- [Exercise task] Please present the records below as a Markdown table with the columns Row and Record text, one numbered row per line, skipping blank lines.
— Start of Task input —
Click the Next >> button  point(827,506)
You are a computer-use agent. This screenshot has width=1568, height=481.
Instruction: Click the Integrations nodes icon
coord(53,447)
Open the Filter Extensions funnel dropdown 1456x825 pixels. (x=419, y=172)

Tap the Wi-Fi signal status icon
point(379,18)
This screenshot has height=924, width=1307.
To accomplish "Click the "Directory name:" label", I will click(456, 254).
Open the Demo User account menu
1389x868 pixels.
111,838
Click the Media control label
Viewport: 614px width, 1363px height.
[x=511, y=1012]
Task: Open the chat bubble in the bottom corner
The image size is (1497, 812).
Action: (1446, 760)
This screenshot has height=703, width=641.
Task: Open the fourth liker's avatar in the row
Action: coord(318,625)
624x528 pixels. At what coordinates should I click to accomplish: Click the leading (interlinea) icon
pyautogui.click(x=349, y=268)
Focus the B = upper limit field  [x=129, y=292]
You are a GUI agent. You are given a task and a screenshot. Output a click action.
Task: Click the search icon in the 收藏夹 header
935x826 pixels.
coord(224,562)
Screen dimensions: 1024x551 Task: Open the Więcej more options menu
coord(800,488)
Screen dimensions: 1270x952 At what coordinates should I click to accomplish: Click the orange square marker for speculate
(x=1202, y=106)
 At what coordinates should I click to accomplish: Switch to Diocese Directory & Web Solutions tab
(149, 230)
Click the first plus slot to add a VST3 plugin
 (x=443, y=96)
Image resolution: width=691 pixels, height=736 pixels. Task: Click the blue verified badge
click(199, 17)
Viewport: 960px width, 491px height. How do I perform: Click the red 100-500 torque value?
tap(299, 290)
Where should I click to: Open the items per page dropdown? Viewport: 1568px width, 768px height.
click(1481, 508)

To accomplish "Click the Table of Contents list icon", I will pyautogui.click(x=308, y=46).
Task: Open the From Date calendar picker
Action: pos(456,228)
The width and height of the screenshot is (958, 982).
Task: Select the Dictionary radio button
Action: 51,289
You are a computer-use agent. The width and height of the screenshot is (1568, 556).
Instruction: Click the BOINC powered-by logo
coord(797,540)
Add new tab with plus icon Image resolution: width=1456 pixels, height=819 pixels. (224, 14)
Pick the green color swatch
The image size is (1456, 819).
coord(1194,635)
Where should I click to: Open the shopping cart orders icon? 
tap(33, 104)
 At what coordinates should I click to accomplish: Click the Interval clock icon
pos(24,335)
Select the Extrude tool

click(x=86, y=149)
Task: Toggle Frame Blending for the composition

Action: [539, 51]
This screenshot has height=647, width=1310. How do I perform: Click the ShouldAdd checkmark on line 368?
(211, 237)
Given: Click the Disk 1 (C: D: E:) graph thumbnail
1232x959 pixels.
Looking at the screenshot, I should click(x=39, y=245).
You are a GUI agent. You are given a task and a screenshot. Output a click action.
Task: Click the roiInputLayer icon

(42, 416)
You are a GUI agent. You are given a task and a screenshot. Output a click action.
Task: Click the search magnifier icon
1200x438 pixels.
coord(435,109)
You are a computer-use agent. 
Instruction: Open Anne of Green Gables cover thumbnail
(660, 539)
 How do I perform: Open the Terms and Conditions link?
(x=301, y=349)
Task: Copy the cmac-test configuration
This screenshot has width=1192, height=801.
— End of Task input —
- [Answer in full]
| Row | Record text |
|---|---|
| 1 | Click the Next >> button  point(827,506) |
| 2 | You are a computer-use agent. This screenshot has width=1568, height=481. |
| 3 | Instruction: Click the Integrations nodes icon |
| 4 | coord(53,447) |
| 5 | Open the Filter Extensions funnel dropdown 1456x825 pixels. (x=419, y=172) |
| 6 | Tap the Wi-Fi signal status icon |
| 7 | point(379,18) |
| 8 | This screenshot has height=924, width=1307. |
| 9 | To accomplish "Click the "Directory name:" label", I will click(456, 254). |
| 10 | Open the Demo User account menu |
| 11 | 1389x868 pixels. |
| 12 | 111,838 |
| 13 | Click the Media control label |
| 14 | Viewport: 614px width, 1363px height. |
| 15 | [x=511, y=1012] |
| 16 | Task: Open the chat bubble in the bottom corner |
| 17 | The image size is (1497, 812). |
| 18 | Action: (1446, 760) |
| 19 | This screenshot has height=703, width=641. |
| 20 | Task: Open the fourth liker's avatar in the row |
| 21 | Action: coord(318,625) |
| 22 | 624x528 pixels. At what coordinates should I click to accomplish: Click the leading (interlinea) icon |
| 23 | pyautogui.click(x=349, y=268) |
| 24 | Focus the B = upper limit field  [x=129, y=292] |
| 25 | You are a GUI agent. You are given a task and a screenshot. Output a click action. |
| 26 | Task: Click the search icon in the 收藏夹 header |
| 27 | 935x826 pixels. |
| 28 | coord(224,562) |
| 29 | Screen dimensions: 1024x551 Task: Open the Więcej more options menu |
| 30 | coord(800,488) |
| 31 | Screen dimensions: 1270x952 At what coordinates should I click to accomplish: Click the orange square marker for speculate |
| 32 | (x=1202, y=106) |
| 33 |  At what coordinates should I click to accomplish: Switch to Diocese Directory & Web Solutions tab |
| 34 | (149, 230) |
| 35 | Click the first plus slot to add a VST3 plugin |
| 36 |  (x=443, y=96) |
| 37 | Image resolution: width=691 pixels, height=736 pixels. Task: Click the blue verified badge |
| 38 | click(199, 17) |
| 39 | Viewport: 960px width, 491px height. How do I perform: Click the red 100-500 torque value? |
| 40 | tap(299, 290) |
| 41 | Where should I click to: Open the items per page dropdown? Viewport: 1568px width, 768px height. |
| 42 | click(1481, 508) |
| 43 | To accomplish "Click the Table of Contents list icon", I will pyautogui.click(x=308, y=46). |
| 44 | Task: Open the From Date calendar picker |
| 45 | Action: pos(456,228) |
| 46 | The width and height of the screenshot is (958, 982). |
| 47 | Task: Select the Dictionary radio button |
| 48 | Action: 51,289 |
| 49 | You are a computer-use agent. The width and height of the screenshot is (1568, 556). |
| 50 | Instruction: Click the BOINC powered-by logo |
| 51 | coord(797,540) |
| 52 | Add new tab with plus icon Image resolution: width=1456 pixels, height=819 pixels. (224, 14) |
| 53 | Pick the green color swatch |
| 54 | The image size is (1456, 819). |
| 55 | coord(1194,635) |
| 56 | Where should I click to: Open the shopping cart orders icon?  |
| 57 | tap(33, 104) |
| 58 |  At what coordinates should I click to accomplish: Click the Interval clock icon |
| 59 | pos(24,335) |
| 60 | Select the Extrude tool |
| 61 | click(x=86, y=149) |
| 62 | Task: Toggle Frame Blending for the composition |
| 63 | Action: [539, 51] |
| 64 | This screenshot has height=647, width=1310. How do I perform: Click the ShouldAdd checkmark on line 368? |
| 65 | (211, 237) |
| 66 | Given: Click the Disk 1 (C: D: E:) graph thumbnail |
| 67 | 1232x959 pixels. |
| 68 | Looking at the screenshot, I should click(x=39, y=245). |
| 69 | You are a GUI agent. You are given a task and a screenshot. Output a click action. |
| 70 | Task: Click the roiInputLayer icon |
| 71 | (42, 416) |
| 72 | You are a GUI agent. You are given a task and a screenshot. Output a click action. |
| 73 | Task: Click the search magnifier icon |
| 74 | 1200x438 pixels. |
| 75 | coord(435,109) |
| 76 | You are a computer-use agent.  |
| 77 | Instruction: Open Anne of Green Gables cover thumbnail |
| 78 | (660, 539) |
| 79 |  How do I perform: Open the Terms and Conditions link? |
| 80 | (x=301, y=349) |
| 81 | Task: Copy the cmac-test configuration |
| 82 | This screenshot has width=1192, height=801. |